Exxon has declared force majeure on the Sakhalin-1 project that it operates with Russia’s Rosneft due to Western sanctions against Moscow.
According to the company’s statement, as quoted by Reuters, sanctions were making it increasingly difficult to sell oil produced at Sakhalin-1.
The project exports some 273,000 barrels daily of Sokol grade crude, with the main destination for the shipments being South Korea. Sakhalin-1 crude is also shipped to Japan, Australia, Thailand, and the United States.
Exxon announced at the start of March that it was going to withdraw from the Sakhalin-1 project following the start of the war in Ukraine, saying it would exit the venture, as well as all its Russian projects, and make no new investments in Russia. The move will cost the supermajor an estimated $4 billion.
The sanctions-related problems of the Sakhalin-1 project, which also involves Japanese participation, range from difficulties in finding vessels to carry the oil to international markets, to insurance challenges because of the sanctions, and buyers’ unwillingness to take Russian oil.
Sanctions have led to a decline in Russian oil production. This decline has turned out to be sharper than previously expected. Earlier in April, Reuters reported, citing unnamed sources, that Russia’s oil production had fallen to below 10 million bpd, the lowest since mid-2020.
Later, when official OPEC+ figures came out, they showed that output was above 10 million barrels daily—but barely, at 10.018 million bpd.

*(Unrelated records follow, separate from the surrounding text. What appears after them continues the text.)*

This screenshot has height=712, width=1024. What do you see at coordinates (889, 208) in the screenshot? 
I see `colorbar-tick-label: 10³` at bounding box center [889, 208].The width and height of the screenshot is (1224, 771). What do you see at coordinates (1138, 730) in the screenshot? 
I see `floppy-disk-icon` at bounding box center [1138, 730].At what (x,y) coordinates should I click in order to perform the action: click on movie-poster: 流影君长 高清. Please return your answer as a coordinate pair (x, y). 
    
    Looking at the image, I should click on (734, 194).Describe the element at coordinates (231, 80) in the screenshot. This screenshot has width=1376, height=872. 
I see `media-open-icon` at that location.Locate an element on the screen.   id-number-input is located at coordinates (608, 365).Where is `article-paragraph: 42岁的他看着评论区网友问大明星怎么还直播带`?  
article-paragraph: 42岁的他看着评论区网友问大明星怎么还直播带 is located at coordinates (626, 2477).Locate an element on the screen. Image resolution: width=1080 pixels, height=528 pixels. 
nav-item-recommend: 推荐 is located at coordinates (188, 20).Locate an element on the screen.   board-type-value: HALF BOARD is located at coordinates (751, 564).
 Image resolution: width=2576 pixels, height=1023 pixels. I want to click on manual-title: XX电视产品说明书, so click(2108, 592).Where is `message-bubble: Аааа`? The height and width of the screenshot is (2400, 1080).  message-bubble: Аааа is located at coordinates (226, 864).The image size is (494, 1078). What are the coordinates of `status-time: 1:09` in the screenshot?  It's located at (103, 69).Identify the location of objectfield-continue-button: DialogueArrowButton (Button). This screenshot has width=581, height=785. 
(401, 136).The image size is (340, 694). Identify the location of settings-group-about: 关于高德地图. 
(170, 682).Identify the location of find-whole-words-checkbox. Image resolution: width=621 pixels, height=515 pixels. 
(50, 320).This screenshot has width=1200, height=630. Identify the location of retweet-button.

This week, Reuters reported that Russia expected a 17-percent decline in oil production this year due to the sanctions. This, the report noted, would be the most significant oil output decline since the ’90s, when Russia’s oil industry suffered from major underinvestment.
Such a sharp decline in production will likely serve as a major driver for oil prices for the rest of the year and maybe even heading into 2023 unless other suppliers help fill the gap.